→ **Data for processing**
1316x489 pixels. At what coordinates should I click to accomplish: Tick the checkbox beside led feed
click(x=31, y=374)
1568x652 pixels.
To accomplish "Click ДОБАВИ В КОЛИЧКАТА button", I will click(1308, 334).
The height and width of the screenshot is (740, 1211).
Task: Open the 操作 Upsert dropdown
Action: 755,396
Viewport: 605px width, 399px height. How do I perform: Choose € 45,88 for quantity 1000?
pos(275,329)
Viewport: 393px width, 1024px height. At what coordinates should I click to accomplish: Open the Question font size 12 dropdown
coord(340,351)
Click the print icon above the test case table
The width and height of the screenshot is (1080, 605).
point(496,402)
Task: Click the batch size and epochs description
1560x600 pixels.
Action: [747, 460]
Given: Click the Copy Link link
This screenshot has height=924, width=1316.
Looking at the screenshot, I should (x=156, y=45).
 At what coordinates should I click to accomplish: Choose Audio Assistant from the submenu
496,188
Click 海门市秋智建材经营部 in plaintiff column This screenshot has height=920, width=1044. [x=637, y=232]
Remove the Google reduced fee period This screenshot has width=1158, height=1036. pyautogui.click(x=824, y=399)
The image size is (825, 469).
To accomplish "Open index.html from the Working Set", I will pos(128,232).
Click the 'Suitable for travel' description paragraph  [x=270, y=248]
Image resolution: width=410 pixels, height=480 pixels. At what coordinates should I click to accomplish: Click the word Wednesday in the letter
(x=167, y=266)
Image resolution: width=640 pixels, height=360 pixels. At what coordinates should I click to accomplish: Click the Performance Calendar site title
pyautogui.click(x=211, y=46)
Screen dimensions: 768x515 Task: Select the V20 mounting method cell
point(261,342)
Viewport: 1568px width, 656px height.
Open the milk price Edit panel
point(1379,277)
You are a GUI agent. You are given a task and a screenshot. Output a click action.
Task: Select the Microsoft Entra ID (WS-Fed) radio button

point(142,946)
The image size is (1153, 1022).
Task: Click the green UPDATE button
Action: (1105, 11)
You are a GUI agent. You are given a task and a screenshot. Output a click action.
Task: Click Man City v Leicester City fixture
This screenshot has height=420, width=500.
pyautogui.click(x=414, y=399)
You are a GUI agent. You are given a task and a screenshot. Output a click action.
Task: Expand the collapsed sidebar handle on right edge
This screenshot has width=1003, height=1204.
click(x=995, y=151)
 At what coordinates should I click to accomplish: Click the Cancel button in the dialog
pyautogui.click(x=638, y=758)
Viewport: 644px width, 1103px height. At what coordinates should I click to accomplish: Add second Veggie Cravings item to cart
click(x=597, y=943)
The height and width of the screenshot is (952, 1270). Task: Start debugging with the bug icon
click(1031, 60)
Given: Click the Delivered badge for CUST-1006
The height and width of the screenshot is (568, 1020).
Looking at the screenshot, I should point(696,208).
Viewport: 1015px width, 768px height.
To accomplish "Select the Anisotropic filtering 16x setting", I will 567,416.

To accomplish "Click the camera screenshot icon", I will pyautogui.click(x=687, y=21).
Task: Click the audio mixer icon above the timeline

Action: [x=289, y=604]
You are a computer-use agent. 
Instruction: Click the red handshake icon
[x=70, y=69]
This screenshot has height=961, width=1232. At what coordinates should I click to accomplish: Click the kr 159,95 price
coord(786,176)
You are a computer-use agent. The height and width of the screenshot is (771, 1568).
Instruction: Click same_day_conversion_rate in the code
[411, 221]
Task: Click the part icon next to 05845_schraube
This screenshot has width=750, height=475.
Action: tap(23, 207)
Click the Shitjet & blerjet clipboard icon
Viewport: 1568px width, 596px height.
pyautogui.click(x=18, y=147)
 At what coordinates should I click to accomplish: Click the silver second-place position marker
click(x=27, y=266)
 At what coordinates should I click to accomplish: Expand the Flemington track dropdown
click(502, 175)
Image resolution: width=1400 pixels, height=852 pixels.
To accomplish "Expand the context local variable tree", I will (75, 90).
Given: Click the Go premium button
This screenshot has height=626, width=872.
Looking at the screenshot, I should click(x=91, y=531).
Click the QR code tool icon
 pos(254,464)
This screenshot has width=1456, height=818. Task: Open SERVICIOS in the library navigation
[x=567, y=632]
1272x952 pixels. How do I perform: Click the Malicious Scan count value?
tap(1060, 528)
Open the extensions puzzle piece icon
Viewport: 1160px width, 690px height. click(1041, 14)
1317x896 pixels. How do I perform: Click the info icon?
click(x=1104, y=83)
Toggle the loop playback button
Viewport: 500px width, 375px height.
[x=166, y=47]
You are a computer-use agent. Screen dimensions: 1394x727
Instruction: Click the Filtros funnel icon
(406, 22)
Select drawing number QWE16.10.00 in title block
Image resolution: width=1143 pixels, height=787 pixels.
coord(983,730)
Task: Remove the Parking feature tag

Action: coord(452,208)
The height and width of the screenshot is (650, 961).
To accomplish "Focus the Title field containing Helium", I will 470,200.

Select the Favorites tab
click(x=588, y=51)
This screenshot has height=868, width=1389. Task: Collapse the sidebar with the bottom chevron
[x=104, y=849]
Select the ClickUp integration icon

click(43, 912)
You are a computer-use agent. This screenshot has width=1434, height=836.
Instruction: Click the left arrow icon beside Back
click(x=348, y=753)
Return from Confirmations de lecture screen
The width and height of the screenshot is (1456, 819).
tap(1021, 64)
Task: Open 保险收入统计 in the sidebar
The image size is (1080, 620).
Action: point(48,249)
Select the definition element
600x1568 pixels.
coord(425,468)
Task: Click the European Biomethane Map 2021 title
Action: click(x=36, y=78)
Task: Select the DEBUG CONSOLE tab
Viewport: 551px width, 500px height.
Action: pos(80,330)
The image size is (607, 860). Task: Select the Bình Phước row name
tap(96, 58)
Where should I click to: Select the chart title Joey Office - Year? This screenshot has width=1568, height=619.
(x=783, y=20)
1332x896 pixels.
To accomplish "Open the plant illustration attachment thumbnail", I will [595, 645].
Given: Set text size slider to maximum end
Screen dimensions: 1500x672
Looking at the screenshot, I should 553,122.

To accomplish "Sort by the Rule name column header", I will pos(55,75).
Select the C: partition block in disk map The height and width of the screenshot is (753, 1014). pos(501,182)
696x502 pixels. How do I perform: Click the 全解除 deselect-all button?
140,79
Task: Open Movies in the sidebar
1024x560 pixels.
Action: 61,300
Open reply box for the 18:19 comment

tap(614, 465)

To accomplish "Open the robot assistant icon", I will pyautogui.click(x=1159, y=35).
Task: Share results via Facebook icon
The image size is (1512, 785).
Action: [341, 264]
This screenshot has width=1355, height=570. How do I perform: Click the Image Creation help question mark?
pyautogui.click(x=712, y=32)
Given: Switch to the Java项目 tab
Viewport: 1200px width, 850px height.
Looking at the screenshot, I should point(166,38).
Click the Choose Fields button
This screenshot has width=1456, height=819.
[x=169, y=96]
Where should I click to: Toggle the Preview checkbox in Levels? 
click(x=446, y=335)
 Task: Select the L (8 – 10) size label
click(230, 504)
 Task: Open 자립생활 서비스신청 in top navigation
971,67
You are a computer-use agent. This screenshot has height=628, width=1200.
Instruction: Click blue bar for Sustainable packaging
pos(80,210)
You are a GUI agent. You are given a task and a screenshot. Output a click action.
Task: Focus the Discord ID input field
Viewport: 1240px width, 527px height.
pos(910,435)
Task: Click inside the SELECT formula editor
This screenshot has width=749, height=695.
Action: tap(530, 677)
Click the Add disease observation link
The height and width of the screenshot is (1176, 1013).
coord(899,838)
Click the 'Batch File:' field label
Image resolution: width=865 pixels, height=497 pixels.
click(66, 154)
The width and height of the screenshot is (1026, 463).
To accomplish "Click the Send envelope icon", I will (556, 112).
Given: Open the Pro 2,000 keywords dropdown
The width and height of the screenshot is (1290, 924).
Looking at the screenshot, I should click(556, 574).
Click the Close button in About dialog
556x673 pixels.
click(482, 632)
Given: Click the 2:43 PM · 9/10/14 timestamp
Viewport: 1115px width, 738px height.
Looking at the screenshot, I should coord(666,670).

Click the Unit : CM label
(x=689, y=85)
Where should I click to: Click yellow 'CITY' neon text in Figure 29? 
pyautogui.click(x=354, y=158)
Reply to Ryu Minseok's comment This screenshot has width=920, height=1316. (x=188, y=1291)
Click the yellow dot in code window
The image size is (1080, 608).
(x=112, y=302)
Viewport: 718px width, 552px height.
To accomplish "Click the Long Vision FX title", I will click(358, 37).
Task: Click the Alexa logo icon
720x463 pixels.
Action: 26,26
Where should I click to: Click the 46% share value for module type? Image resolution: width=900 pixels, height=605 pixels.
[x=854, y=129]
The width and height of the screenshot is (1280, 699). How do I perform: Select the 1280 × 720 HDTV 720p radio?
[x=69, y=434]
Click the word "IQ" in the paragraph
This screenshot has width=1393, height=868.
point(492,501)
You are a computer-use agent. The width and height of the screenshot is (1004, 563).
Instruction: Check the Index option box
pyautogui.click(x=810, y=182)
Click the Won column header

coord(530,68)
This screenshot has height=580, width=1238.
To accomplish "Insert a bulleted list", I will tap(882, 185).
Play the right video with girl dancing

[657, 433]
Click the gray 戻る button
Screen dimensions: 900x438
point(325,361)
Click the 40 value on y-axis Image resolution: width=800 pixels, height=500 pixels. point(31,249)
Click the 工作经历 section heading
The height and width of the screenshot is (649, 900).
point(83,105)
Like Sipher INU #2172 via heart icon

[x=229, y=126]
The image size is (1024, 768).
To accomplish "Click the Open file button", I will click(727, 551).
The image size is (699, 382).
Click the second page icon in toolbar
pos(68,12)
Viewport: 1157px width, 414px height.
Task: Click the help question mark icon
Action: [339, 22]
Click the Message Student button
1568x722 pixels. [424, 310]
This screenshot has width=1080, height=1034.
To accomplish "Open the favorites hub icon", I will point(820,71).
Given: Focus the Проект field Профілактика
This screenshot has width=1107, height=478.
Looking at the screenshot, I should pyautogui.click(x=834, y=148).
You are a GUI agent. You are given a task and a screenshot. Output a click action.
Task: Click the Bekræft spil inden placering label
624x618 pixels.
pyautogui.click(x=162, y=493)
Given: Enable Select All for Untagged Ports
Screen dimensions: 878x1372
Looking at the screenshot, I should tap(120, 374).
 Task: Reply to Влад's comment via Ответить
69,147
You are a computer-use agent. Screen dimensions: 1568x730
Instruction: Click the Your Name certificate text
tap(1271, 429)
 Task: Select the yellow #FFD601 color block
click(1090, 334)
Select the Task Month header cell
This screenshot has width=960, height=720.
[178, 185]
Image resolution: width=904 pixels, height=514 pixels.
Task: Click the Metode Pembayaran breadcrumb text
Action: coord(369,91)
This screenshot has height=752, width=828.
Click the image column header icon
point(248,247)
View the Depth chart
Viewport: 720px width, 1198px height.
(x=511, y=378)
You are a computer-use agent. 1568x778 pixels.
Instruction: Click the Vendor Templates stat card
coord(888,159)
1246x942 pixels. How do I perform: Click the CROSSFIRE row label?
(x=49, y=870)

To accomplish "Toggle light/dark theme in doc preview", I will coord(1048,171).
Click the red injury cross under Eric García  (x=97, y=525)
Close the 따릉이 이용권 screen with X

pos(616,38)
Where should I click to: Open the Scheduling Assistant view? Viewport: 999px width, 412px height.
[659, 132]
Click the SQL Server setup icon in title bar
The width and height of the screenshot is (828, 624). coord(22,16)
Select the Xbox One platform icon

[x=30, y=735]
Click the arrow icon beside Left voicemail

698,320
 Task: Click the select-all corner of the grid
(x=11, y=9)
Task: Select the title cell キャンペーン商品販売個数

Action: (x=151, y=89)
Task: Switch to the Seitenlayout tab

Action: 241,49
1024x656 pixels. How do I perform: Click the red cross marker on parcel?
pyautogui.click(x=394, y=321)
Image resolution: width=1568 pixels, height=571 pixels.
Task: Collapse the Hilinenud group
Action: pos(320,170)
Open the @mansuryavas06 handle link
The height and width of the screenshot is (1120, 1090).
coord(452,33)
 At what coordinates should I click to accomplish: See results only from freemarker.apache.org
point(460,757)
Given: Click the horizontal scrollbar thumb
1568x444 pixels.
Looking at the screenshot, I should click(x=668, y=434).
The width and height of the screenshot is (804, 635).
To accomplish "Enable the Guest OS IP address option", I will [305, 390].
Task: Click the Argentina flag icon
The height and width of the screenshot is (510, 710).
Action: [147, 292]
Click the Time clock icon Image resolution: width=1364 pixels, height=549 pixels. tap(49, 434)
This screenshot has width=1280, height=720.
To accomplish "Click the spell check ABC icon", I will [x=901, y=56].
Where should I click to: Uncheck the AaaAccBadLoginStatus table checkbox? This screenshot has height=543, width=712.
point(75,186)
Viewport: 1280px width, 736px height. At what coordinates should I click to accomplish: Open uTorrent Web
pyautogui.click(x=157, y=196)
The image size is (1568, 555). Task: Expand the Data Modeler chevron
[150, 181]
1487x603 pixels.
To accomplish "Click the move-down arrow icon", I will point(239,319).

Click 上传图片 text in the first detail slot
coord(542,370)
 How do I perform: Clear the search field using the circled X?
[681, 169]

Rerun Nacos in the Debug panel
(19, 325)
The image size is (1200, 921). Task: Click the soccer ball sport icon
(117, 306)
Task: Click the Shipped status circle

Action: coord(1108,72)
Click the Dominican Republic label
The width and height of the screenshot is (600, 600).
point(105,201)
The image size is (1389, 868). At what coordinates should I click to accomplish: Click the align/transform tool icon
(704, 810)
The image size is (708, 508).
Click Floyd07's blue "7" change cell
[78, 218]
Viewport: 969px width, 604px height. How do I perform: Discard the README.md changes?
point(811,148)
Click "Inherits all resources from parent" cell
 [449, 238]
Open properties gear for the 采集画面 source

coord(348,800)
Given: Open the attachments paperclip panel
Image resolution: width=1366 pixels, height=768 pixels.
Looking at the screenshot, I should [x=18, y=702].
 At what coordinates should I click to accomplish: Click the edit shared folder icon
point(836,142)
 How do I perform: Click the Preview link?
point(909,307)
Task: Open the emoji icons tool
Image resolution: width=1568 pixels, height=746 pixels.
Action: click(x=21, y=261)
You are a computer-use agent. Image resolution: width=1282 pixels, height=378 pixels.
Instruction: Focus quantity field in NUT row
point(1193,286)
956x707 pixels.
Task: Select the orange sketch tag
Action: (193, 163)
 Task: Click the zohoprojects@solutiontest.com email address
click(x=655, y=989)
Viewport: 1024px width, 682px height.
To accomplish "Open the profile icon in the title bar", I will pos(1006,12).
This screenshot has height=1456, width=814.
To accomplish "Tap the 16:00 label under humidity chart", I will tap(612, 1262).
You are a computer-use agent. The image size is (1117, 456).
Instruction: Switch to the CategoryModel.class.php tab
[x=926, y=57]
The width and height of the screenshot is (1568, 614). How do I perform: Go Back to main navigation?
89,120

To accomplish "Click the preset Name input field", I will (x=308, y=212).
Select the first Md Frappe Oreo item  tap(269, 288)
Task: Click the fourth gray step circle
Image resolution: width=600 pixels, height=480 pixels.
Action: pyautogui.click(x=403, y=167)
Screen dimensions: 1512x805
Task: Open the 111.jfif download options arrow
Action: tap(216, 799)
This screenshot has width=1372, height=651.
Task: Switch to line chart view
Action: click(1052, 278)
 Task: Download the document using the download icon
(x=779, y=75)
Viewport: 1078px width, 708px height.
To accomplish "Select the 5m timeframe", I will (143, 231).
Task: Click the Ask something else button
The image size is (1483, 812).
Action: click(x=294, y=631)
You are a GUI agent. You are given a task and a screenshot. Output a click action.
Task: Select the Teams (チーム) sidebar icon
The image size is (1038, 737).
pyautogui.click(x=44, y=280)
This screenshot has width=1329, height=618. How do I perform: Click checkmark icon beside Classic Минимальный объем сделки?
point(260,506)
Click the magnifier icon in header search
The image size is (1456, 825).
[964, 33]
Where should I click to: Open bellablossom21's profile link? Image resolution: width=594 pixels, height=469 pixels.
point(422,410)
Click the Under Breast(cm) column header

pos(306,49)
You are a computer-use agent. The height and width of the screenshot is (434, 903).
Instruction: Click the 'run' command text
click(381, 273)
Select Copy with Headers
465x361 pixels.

→ **Exercise description**
Exactly as they appear, copy the lines of the listing above from the first through the one that contains "Task: Click Man City v Leicester City fixture", and nothing more.

→ **Written answer**
1316x489 pixels. At what coordinates should I click to accomplish: Tick the checkbox beside led feed
click(x=31, y=374)
1568x652 pixels.
To accomplish "Click ДОБАВИ В КОЛИЧКАТА button", I will click(1308, 334).
The height and width of the screenshot is (740, 1211).
Task: Open the 操作 Upsert dropdown
Action: 755,396
Viewport: 605px width, 399px height. How do I perform: Choose € 45,88 for quantity 1000?
pos(275,329)
Viewport: 393px width, 1024px height. At what coordinates should I click to accomplish: Open the Question font size 12 dropdown
coord(340,351)
Click the print icon above the test case table
The width and height of the screenshot is (1080, 605).
point(496,402)
Task: Click the batch size and epochs description
1560x600 pixels.
Action: [747, 460]
Given: Click the Copy Link link
This screenshot has height=924, width=1316.
Looking at the screenshot, I should (x=156, y=45).
 At what coordinates should I click to accomplish: Choose Audio Assistant from the submenu
496,188
Click 海门市秋智建材经营部 in plaintiff column This screenshot has height=920, width=1044. [x=637, y=232]
Remove the Google reduced fee period This screenshot has width=1158, height=1036. pyautogui.click(x=824, y=399)
The image size is (825, 469).
To accomplish "Open index.html from the Working Set", I will pos(128,232).
Click the 'Suitable for travel' description paragraph  [x=270, y=248]
Image resolution: width=410 pixels, height=480 pixels. At what coordinates should I click to accomplish: Click the word Wednesday in the letter
(x=167, y=266)
Image resolution: width=640 pixels, height=360 pixels. At what coordinates should I click to accomplish: Click the Performance Calendar site title
pyautogui.click(x=211, y=46)
Screen dimensions: 768x515 Task: Select the V20 mounting method cell
point(261,342)
Viewport: 1568px width, 656px height.
Open the milk price Edit panel
point(1379,277)
You are a GUI agent. You are given a task and a screenshot. Output a click action.
Task: Select the Microsoft Entra ID (WS-Fed) radio button

point(142,946)
The image size is (1153, 1022).
Task: Click the green UPDATE button
Action: (1105, 11)
You are a GUI agent. You are given a task and a screenshot. Output a click action.
Task: Click Man City v Leicester City fixture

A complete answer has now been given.